┌────────
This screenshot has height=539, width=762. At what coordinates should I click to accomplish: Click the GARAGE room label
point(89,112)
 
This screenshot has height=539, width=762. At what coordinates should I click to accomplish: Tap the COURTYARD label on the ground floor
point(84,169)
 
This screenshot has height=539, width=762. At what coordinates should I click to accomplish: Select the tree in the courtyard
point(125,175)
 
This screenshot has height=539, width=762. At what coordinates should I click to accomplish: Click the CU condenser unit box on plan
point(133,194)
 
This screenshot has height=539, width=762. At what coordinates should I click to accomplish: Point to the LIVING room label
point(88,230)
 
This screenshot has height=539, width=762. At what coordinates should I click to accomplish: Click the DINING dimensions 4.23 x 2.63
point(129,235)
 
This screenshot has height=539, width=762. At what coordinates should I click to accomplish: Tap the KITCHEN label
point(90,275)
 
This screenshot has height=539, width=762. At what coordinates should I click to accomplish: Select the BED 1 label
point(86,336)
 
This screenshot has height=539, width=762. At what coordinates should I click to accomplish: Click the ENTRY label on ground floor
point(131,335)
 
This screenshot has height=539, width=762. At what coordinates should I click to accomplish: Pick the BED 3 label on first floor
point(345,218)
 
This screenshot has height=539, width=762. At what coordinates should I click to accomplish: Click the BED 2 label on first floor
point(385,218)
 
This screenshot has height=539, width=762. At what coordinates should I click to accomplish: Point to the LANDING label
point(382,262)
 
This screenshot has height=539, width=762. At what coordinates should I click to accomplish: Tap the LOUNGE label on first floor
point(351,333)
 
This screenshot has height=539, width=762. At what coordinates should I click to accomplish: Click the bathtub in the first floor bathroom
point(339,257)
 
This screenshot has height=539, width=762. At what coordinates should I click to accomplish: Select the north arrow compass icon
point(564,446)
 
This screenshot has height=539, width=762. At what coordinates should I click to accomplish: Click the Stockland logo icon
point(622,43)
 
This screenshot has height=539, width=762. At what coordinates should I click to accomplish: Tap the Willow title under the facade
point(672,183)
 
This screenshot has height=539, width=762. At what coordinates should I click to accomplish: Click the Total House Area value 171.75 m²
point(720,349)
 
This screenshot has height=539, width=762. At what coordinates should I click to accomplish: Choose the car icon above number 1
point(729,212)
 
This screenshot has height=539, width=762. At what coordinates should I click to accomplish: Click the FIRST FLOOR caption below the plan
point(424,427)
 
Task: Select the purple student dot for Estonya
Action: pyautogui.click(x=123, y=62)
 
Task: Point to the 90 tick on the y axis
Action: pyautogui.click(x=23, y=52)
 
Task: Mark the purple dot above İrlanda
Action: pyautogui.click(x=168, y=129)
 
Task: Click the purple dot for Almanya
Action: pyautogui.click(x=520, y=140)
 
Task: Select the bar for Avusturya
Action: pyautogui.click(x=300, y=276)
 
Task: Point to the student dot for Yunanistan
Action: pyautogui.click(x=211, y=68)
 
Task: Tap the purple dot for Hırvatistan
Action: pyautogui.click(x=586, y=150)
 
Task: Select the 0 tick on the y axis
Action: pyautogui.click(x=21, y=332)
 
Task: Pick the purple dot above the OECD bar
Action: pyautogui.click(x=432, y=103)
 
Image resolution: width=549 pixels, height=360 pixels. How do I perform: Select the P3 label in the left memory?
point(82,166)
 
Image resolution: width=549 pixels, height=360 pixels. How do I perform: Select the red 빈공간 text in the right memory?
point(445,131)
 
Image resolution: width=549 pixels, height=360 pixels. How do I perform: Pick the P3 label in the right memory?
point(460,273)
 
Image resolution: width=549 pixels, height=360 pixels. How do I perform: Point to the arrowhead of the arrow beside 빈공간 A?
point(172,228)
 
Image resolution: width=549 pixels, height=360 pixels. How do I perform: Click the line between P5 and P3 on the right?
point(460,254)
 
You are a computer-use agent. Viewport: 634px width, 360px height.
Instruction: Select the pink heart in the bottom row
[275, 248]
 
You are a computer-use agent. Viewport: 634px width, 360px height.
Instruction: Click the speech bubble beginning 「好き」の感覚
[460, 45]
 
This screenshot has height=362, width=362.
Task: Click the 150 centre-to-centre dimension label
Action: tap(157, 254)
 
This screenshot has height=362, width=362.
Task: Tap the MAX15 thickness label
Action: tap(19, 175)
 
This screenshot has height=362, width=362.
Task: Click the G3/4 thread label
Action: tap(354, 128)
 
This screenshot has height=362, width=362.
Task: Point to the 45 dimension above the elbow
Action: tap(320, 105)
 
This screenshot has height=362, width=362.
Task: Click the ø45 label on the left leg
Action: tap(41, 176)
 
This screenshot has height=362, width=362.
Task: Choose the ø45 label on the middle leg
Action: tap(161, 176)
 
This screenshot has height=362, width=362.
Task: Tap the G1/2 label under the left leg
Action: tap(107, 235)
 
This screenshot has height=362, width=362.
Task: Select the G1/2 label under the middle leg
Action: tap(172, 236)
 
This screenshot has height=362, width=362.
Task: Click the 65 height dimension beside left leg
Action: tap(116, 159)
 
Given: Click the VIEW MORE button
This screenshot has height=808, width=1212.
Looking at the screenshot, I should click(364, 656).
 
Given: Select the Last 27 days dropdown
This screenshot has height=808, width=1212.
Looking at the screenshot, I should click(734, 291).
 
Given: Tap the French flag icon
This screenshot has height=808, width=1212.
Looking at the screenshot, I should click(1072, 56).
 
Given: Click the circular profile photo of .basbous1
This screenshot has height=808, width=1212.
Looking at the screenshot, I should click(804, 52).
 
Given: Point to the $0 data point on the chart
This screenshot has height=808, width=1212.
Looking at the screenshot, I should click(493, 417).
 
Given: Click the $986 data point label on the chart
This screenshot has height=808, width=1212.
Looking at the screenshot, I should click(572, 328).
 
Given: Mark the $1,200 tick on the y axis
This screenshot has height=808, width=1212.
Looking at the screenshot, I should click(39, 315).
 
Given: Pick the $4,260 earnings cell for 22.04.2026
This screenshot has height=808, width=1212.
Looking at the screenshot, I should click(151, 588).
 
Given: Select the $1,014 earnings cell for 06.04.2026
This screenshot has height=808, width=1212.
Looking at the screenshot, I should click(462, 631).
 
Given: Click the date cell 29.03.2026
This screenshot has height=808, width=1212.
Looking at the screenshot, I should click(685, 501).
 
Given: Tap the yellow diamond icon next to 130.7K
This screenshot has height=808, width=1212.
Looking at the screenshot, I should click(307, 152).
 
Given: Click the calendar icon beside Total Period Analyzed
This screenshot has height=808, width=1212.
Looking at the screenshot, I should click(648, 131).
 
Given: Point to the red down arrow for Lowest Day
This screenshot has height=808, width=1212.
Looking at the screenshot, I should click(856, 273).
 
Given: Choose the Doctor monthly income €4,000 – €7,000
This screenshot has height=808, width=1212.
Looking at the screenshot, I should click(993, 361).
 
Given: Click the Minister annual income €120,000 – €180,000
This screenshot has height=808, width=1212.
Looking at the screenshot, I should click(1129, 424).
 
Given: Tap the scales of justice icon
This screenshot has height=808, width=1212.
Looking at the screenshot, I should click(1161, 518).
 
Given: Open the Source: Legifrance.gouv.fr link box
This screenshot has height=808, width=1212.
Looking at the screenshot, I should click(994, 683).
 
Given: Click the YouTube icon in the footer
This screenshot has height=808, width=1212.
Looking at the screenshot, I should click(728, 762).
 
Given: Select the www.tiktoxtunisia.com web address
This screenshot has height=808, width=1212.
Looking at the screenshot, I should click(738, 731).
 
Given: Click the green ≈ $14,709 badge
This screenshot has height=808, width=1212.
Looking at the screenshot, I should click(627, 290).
└────────
Please copy the items word for word, from the first line through the line that contains "point(133,194)", including that line.

This screenshot has height=539, width=762. At what coordinates should I click to accomplish: Click the GARAGE room label
point(89,112)
 
This screenshot has height=539, width=762. At what coordinates should I click to accomplish: Tap the COURTYARD label on the ground floor
point(84,169)
 
This screenshot has height=539, width=762. At what coordinates should I click to accomplish: Select the tree in the courtyard
point(125,175)
 
This screenshot has height=539, width=762. At what coordinates should I click to accomplish: Click the CU condenser unit box on plan
point(133,194)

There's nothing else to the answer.